In an appeal to the Commissioner, a petitioner has the burden of demonstrating a clear legal right to the relief requested and the burden of establishing the facts upon which petitioner seeks relief (8 NYCRR §275.10; Appeal of Aversa, 48 Ed Dept Rep 523, Decision No. 15,936; Appeal of Hansen, 48 id. 354, Decision No. 15,884; Appeal of P.M., 48 id. 348, Decision No. 15,882).

Petitioners’ children do not fit the definition of homeless children under either State or federal law.  They have a fixed, regular night-time residence and there is no evidence in the record that such residence is inadequate.  While it is unfortunate that petitioners were evicted from their in-district residence, there is no proof in the record that they live in the kind of shelter or other accommodation described in Education Law §3209.  Thus, petitioners have failed to demonstrate that their children lack a fixed, regular and adequate night-time residence and are homeless (see Appeal of T.C., 53 Ed Dept Rep, Decision No. 16,502; Appeal of a Student with a Disability, 52 id., Decision No. 16,404; Appeals of L.B., 50 id., Decision No. 16,129).

Nor have petitioners established that their current residence is temporary or transitional.  In this regard, petitioners submit only an unsworn letter from petitioner D.P.’s brother stating that petitioners are staying with him “temporarily” and are “currently looking to establish permanent housing here in the Valley Stream area.”  The record contains no evidence that petitioners need to vacate their current residence or that there is a time limit as to how long they can reside there (Appeal of A.N.Z., 53 Ed Dept Rep, Decision No. 16,537; Appeal of a Student with a Disability, 52 id., Decision No. 16,404; Appeals of L.B., 50 id., Decision No. 16,129). 

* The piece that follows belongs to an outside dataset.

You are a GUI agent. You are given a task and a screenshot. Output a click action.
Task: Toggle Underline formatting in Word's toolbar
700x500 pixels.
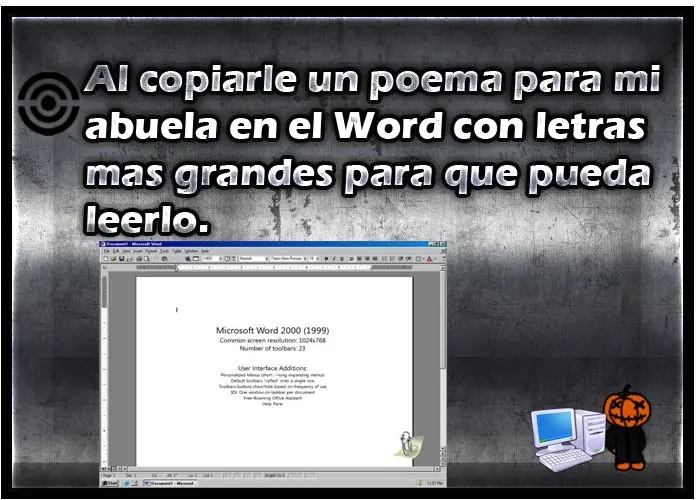tap(342, 258)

Finally, I note that, although respondent’s residency determination is not at issue in this appeal, the record contains an affidavit from respondent’s investigator in which he avers that, during his September 2011 residency investigation, he observed petitioners and their children at the out-of-district apartment.  The investigator also avers that he spoke to the owner of the two-family home in which the apartment is located, who stated that petitioners are tenants at that address and pay monthly rent pursuant to a lease agreement.

Accordingly, based on the record before me, I cannot find respondent’s determination that petitioners’ children are not homeless to be arbitrary or capricious.

Although the appeal must be dismissed for the reasons set forth above, I note that petitioners retain the right to reapply for admission to respondent’s schools on their children’s behalf at any time, particularly if their living situation does in fact change, and to submit any documentary evidence for respondent’s consideration.